Prince of Persia: Warum Jake Gyllenhall den Prinzen spielt
Jake Gyllenhall in der Spielverfilmung Prince of Persia: Der Sand der Zeit (3)
Es sind zwar nicht die spektakulärsten Gründe, die Jake Gyllenhall anführt, aber dennoch sieht man, dass er es sich gut überlegt hat die Rolle anzunehmen. Zum Beispiel wegen des Charakters Prinz Dasdan, dazu erklärt er: "Einer der Gründe war der Charakter, denn jedes Mal wenn ich mich für einen Film entscheide, dann wegen des Charakters. Ich dachte mir, zumindest im Drehbuch schien Prinz Dasdan ironisch und lustig zu sein. Gleichzeitig aber auch ein Draufgänger, der entsprechend austeilt."
Ein anderer Grund war, dass der Film auf einem Videospiel basiert. "Ich mag es Dinge zu machen, an denen andere scheiterten. Vielleicht ist es risikoreicher, aber ich mag das", sagt er dazu. Dadurch wusste er aber auch, dass der Film ein großes Publikum schon mitbringen wird und dass es dieses zu beschwichtigen gilt.
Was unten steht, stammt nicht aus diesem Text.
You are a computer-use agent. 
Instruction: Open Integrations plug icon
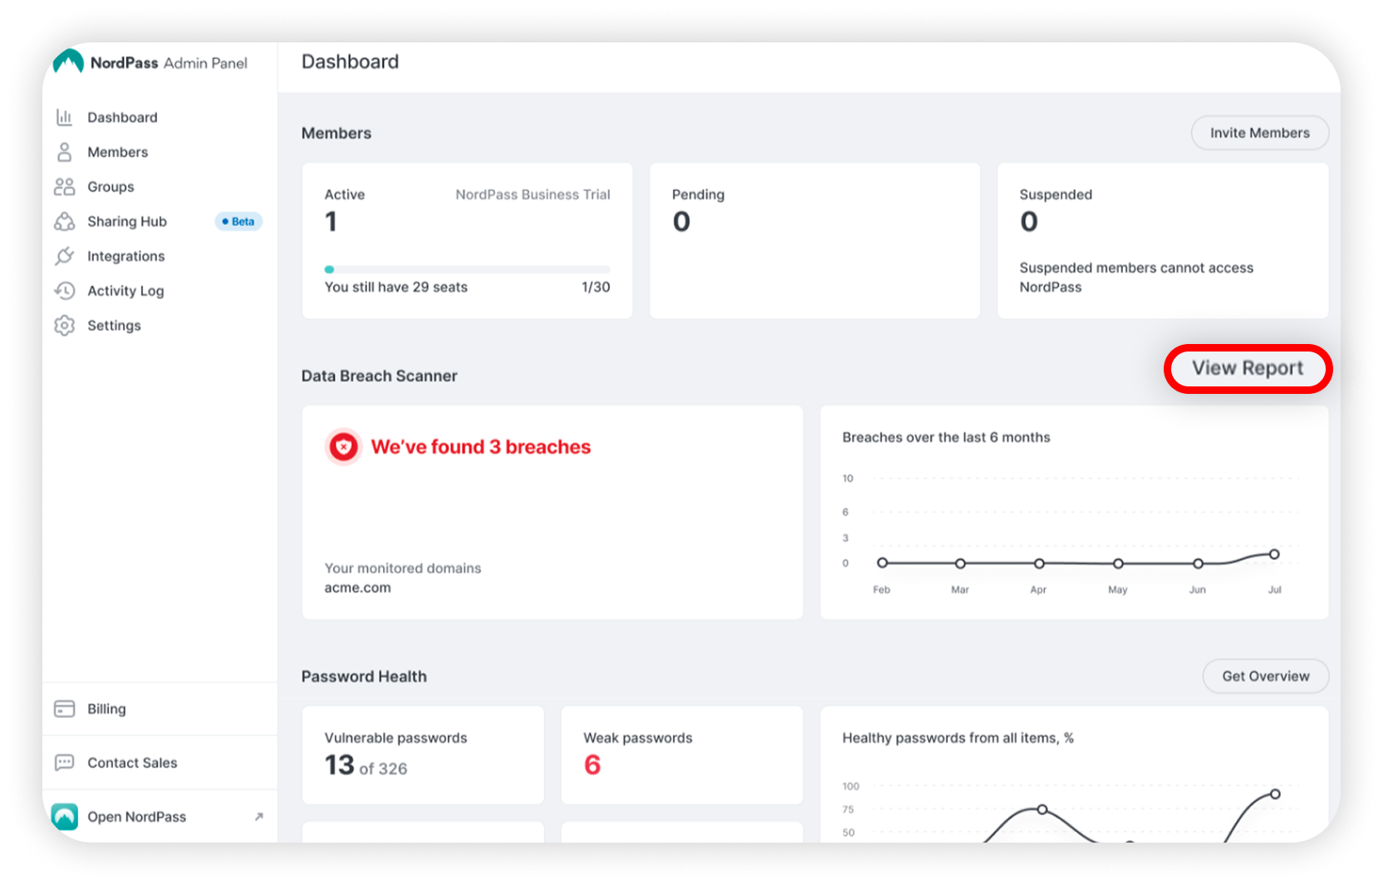[x=64, y=256]
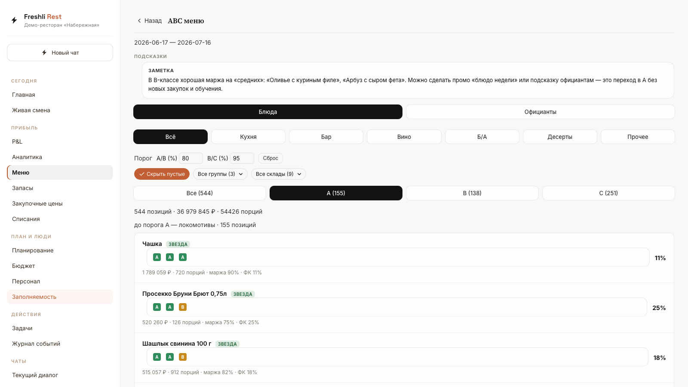Click the Чашка 11% progress bar
The width and height of the screenshot is (688, 387).
(x=398, y=257)
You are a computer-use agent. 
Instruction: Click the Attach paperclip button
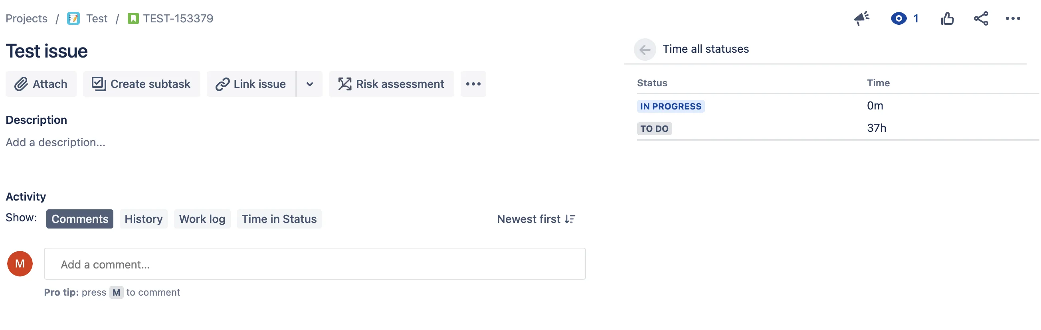(41, 84)
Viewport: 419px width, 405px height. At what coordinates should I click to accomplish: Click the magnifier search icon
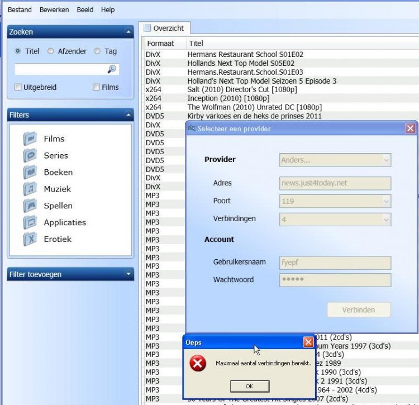[112, 69]
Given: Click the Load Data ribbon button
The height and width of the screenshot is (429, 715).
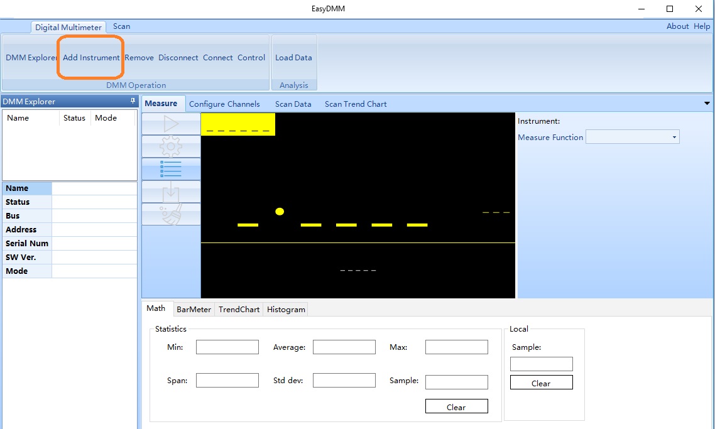Looking at the screenshot, I should click(x=293, y=58).
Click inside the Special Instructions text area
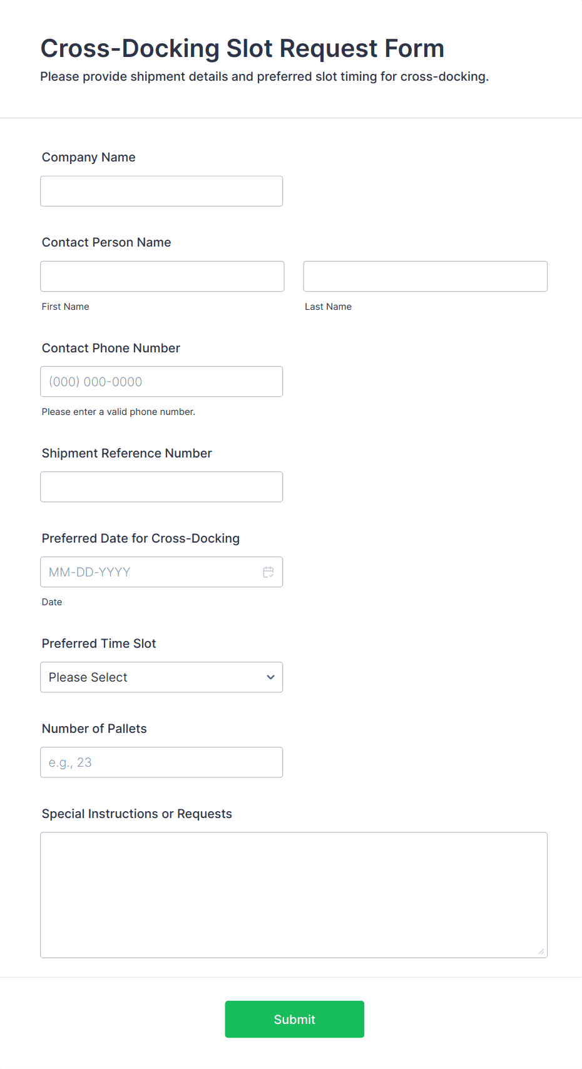582x1069 pixels. coord(294,894)
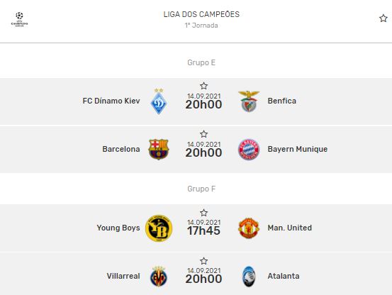
Task: Click the FC Dinamo Kiev crest
Action: point(159,101)
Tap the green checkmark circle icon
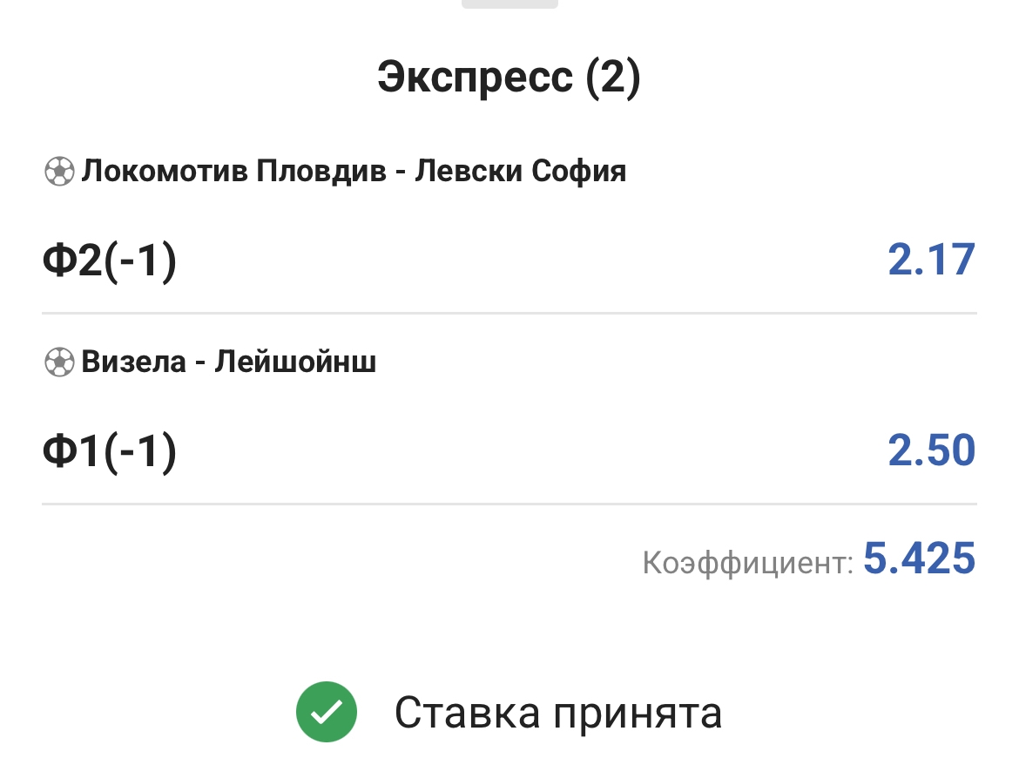 click(x=327, y=713)
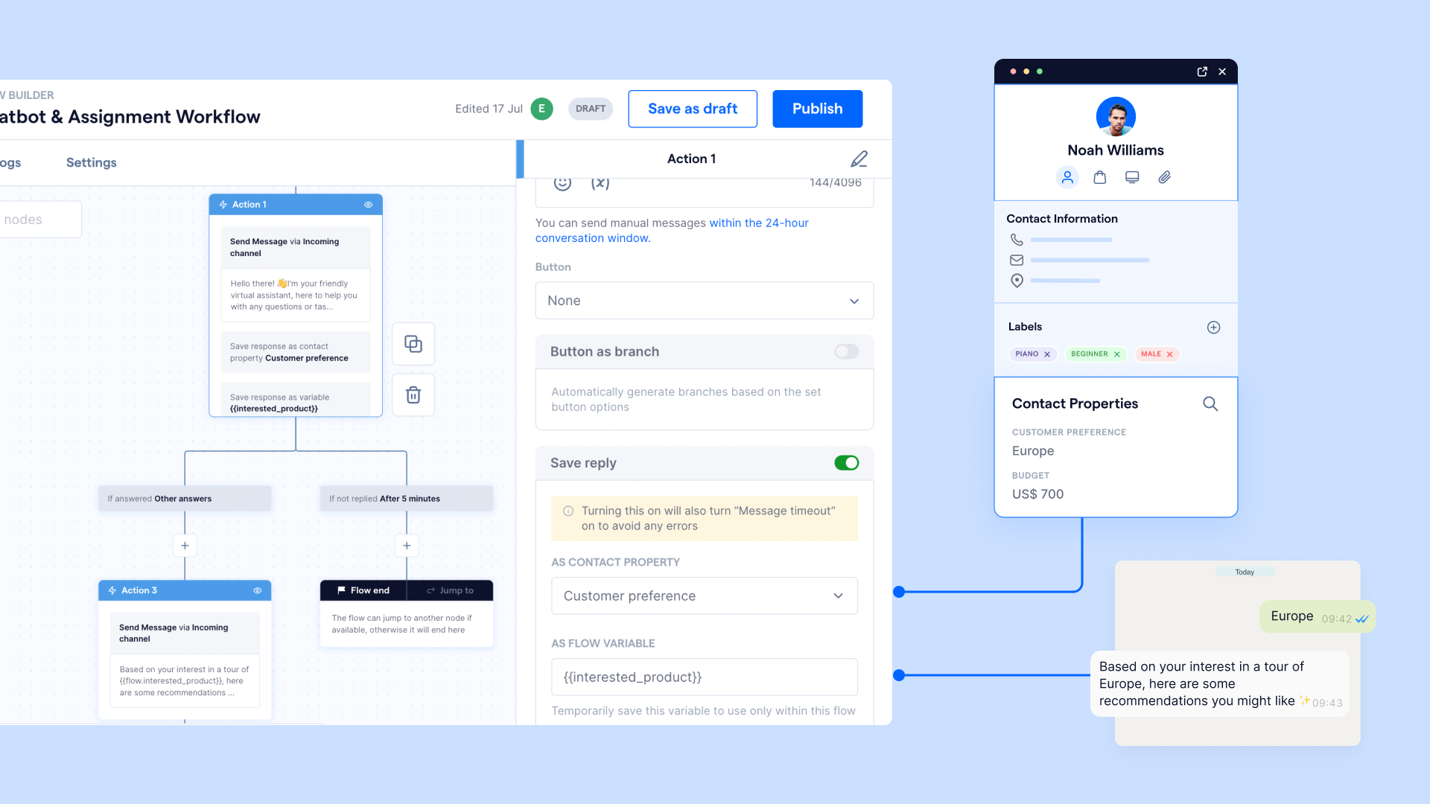
Task: Click the flow variable input field
Action: pyautogui.click(x=703, y=677)
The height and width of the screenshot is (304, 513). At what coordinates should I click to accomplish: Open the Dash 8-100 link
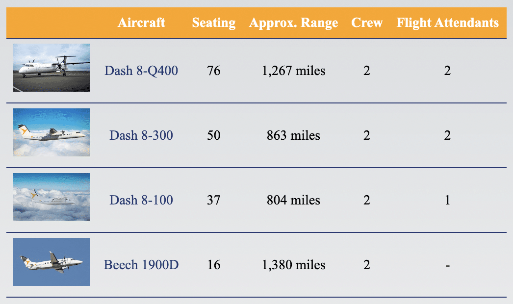click(141, 200)
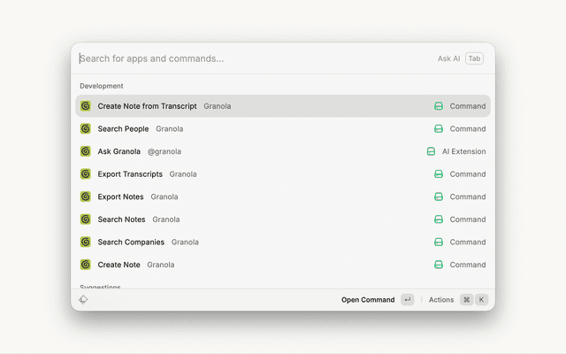Click the Open Command button
The width and height of the screenshot is (566, 354).
(368, 300)
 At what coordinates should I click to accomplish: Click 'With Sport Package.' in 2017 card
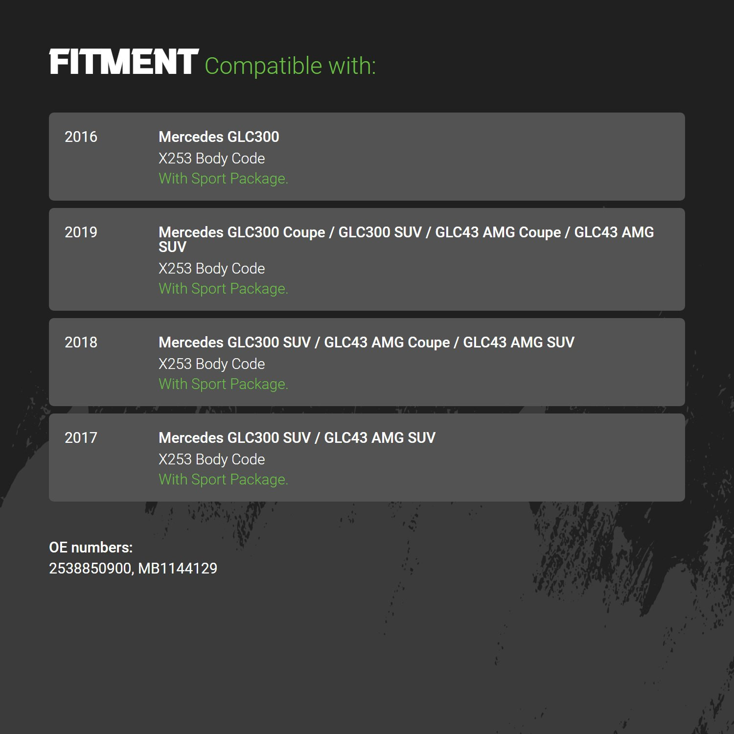pos(224,480)
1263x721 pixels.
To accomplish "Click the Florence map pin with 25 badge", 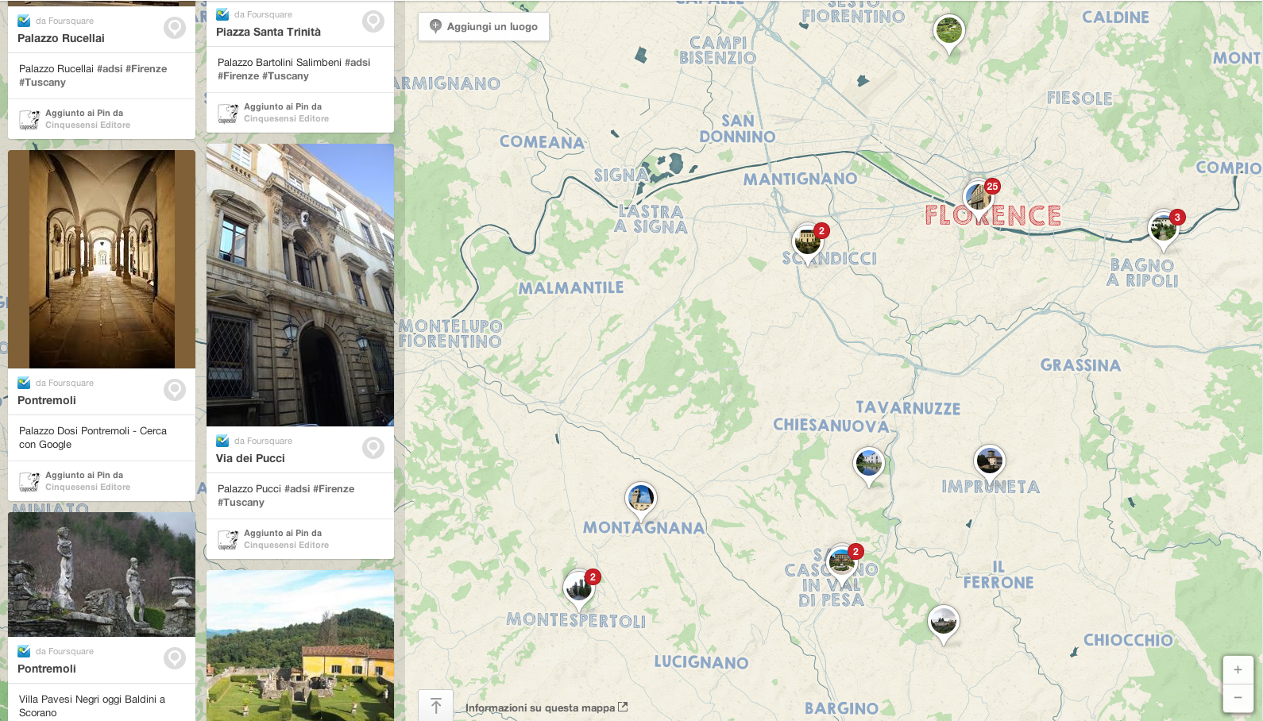I will (x=979, y=197).
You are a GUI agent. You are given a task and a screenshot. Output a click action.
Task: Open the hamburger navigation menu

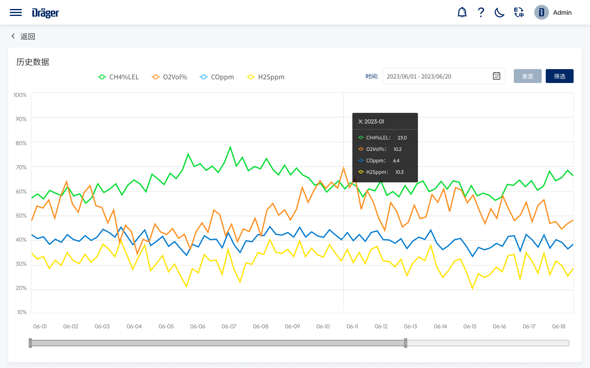[x=16, y=13]
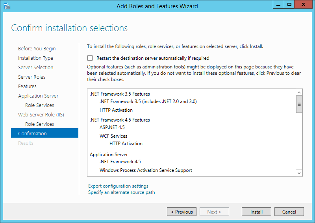Image resolution: width=315 pixels, height=223 pixels.
Task: Open Role Services under Application Server
Action: tap(40, 105)
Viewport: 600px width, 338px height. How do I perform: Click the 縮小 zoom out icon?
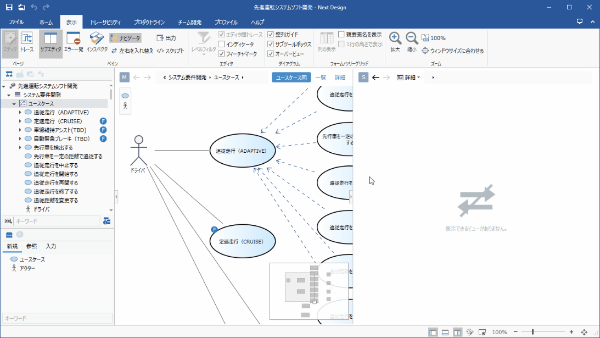pos(412,38)
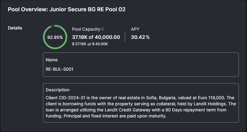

Diese Herausforderung hätte ihn angespornt die Rolle anzunehmen. "Außerdem bringen wir den Titel Kindern und Jugendlichen näher, die das Spiel nie gespielt und erlebt haben", fügt er noch hinzu.
Im weiteren Gesrpäch mit geeksugar.com erzählt er, dass er früher Metroid und Zelda auf dem NES geliebt hätte. Bei Zelda sei er sich aber nicht mehr sicher, ob es das Spiel oder das goldene Cartdrige war, was ihn faszinierte. Inzwischen spiele er hin und wieder mit einer Wii.
Der Film Prince of Persia: Der Sand der Zeit kommt am 20. Mai in die deutschen Kinos.